I have to remember to patiently let it melt all on very low in my double boiler. Then stir very gently. (I really stir my cp and am so used to that). It's almost the opposite because cp demands action and forceful steps often done in the nick of time. Another pitfall was having to remelt on account of mistakes and that probably lessens the integrity of melt and pour bases.
 
And I have heard from posters here that Michael's M&P is garbage.

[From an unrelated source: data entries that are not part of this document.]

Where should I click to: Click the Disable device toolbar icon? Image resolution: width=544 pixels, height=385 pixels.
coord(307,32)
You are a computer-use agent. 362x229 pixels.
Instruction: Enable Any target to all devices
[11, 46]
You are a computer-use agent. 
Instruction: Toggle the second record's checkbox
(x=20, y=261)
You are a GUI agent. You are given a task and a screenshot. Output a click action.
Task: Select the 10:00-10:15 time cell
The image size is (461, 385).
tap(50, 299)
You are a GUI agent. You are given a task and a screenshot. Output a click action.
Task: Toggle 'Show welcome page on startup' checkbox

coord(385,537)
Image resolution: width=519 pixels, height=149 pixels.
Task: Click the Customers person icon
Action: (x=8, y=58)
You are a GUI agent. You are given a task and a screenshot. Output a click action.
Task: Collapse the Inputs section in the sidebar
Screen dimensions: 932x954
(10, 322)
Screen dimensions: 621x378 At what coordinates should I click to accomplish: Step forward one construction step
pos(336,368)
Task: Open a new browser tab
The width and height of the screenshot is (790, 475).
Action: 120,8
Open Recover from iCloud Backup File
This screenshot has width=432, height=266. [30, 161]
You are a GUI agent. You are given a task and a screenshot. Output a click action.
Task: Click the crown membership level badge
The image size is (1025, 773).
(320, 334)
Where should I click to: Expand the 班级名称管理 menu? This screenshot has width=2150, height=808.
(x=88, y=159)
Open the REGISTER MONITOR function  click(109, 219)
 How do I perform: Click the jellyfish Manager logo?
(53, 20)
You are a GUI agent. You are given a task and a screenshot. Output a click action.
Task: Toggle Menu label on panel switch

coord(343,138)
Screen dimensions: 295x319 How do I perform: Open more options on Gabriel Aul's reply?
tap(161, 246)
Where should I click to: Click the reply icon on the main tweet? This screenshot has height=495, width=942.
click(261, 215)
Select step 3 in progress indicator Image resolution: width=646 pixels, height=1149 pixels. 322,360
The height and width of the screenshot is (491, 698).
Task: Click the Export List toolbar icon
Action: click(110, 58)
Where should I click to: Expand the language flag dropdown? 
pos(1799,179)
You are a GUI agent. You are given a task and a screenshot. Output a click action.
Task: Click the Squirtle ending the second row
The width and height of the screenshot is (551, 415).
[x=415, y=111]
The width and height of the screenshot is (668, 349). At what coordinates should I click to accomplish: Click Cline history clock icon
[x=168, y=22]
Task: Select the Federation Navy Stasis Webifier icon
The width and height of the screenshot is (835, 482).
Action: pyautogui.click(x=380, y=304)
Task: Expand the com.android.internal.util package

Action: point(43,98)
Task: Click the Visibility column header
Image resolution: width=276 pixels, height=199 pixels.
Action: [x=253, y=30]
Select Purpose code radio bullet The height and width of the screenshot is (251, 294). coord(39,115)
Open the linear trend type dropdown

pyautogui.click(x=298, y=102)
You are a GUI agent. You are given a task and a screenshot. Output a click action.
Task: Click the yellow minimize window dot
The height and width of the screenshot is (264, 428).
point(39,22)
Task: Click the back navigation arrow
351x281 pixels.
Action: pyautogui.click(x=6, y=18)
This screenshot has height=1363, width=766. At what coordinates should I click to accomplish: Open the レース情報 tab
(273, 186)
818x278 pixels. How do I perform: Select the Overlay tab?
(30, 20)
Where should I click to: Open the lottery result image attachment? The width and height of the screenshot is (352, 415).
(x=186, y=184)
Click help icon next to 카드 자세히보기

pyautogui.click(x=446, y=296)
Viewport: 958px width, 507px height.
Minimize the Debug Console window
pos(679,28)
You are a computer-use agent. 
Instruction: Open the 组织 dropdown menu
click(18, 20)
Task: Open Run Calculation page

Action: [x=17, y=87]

I am one who believes that Michael's MP is total garbage. A bit over a year ago, I ran out of clear base. My supplier could not get my base shipping in time for an order that I needed to complete. Long story short, I ended up wasting my money on lousy base with ZERO lather. I could not bear to give this finished soap to my customer, so I contacted her and she was very understanding. Unless Michael's has changed their base in the past year, I would never recommend it in a million years.
 
I am one who believes that Michael's MP is total garbage. A bit over a year ago, I ran out of clear base. My supplier could not get my base shipping in time for an order that I needed to complete. Long story short, I ended up wasting my money on lousy base with ZERO lather. I could not bear to give this finished soap to my customer, so I contacted her and she was very understanding. Unless Michael's has changed their base in the past year, I would never recommend it in a million years.

It's still Life of the Party and I agree, it still sucks. I started out making soap with that and moved on VERY quickly.